◆ WRITTEN REQUEST
Please copy out the records below, substituting "tile" for "thumbnail" wherever it appears and leaving everything else unchanged.

◆ STORED DATA
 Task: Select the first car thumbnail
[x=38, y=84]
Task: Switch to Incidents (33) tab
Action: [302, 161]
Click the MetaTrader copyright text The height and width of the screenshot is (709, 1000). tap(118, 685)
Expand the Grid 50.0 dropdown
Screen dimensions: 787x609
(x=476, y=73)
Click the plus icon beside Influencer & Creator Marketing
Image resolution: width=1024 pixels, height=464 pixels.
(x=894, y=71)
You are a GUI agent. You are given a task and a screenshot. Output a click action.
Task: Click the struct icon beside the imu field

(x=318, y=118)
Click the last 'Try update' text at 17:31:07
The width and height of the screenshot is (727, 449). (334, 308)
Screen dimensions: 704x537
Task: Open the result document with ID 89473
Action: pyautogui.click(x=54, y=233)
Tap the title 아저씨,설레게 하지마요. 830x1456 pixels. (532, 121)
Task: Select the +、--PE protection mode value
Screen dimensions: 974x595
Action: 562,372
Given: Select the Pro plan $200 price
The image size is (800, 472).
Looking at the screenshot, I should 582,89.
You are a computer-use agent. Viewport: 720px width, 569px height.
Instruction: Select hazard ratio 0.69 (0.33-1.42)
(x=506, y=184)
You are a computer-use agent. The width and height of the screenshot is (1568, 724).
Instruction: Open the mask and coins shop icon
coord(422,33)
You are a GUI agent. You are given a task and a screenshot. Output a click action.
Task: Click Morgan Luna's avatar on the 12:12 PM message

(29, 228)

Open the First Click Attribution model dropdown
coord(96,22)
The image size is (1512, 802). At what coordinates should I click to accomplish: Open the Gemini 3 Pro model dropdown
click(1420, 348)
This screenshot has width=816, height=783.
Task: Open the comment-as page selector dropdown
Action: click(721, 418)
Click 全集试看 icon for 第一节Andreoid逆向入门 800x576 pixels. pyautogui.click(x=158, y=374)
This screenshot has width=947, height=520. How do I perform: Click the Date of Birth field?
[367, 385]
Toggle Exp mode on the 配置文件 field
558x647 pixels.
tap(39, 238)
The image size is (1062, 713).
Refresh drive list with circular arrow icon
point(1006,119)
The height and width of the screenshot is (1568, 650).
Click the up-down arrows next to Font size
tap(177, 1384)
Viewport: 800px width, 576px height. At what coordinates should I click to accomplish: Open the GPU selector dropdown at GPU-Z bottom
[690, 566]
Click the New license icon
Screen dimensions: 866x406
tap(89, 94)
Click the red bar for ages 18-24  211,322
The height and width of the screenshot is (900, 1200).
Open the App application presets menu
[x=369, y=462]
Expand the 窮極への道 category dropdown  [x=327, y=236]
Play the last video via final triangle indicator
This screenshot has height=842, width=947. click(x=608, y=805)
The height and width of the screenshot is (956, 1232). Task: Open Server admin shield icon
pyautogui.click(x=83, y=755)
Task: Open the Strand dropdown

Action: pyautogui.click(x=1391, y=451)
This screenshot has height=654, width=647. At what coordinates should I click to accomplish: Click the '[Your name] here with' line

◆ SOLUTION FOR THIS TASK
 Task: Select the first car tile
[x=38, y=84]
Task: Switch to Incidents (33) tab
Action: [302, 161]
Click the MetaTrader copyright text The height and width of the screenshot is (709, 1000). tap(118, 685)
Expand the Grid 50.0 dropdown
Screen dimensions: 787x609
(x=476, y=73)
Click the plus icon beside Influencer & Creator Marketing
Image resolution: width=1024 pixels, height=464 pixels.
(x=894, y=71)
You are a GUI agent. You are given a task and a screenshot. Output a click action.
Task: Click the struct icon beside the imu field

(x=318, y=118)
Click the last 'Try update' text at 17:31:07
The width and height of the screenshot is (727, 449). (334, 308)
Screen dimensions: 704x537
Task: Open the result document with ID 89473
Action: pyautogui.click(x=54, y=233)
Tap the title 아저씨,설레게 하지마요. 830x1456 pixels. (532, 121)
Task: Select the +、--PE protection mode value
Screen dimensions: 974x595
Action: 562,372
Given: Select the Pro plan $200 price
The image size is (800, 472).
Looking at the screenshot, I should 582,89.
You are a computer-use agent. Viewport: 720px width, 569px height.
Instruction: Select hazard ratio 0.69 (0.33-1.42)
(x=506, y=184)
You are a computer-use agent. The width and height of the screenshot is (1568, 724).
Instruction: Open the mask and coins shop icon
coord(422,33)
You are a GUI agent. You are given a task and a screenshot. Output a click action.
Task: Click Morgan Luna's avatar on the 12:12 PM message

(29, 228)

Open the First Click Attribution model dropdown
coord(96,22)
The image size is (1512, 802). At what coordinates should I click to accomplish: Open the Gemini 3 Pro model dropdown
click(1420, 348)
This screenshot has width=816, height=783.
Task: Open the comment-as page selector dropdown
Action: click(721, 418)
Click 全集试看 icon for 第一节Andreoid逆向入门 800x576 pixels. pyautogui.click(x=158, y=374)
This screenshot has width=947, height=520. How do I perform: Click the Date of Birth field?
[367, 385]
Toggle Exp mode on the 配置文件 field
558x647 pixels.
tap(39, 238)
The image size is (1062, 713).
Refresh drive list with circular arrow icon
point(1006,119)
The height and width of the screenshot is (1568, 650).
Click the up-down arrows next to Font size
tap(177, 1384)
Viewport: 800px width, 576px height. At what coordinates should I click to accomplish: Open the GPU selector dropdown at GPU-Z bottom
[690, 566]
Click the New license icon
Screen dimensions: 866x406
tap(89, 94)
Click the red bar for ages 18-24  211,322
The height and width of the screenshot is (900, 1200).
Open the App application presets menu
[x=369, y=462]
Expand the 窮極への道 category dropdown  [x=327, y=236]
Play the last video via final triangle indicator
This screenshot has height=842, width=947. click(x=608, y=805)
The height and width of the screenshot is (956, 1232). Task: Open Server admin shield icon
pyautogui.click(x=83, y=755)
Task: Open the Strand dropdown

Action: pyautogui.click(x=1391, y=451)
This screenshot has height=654, width=647. At what coordinates should I click to accomplish: Click the '[Your name] here with' line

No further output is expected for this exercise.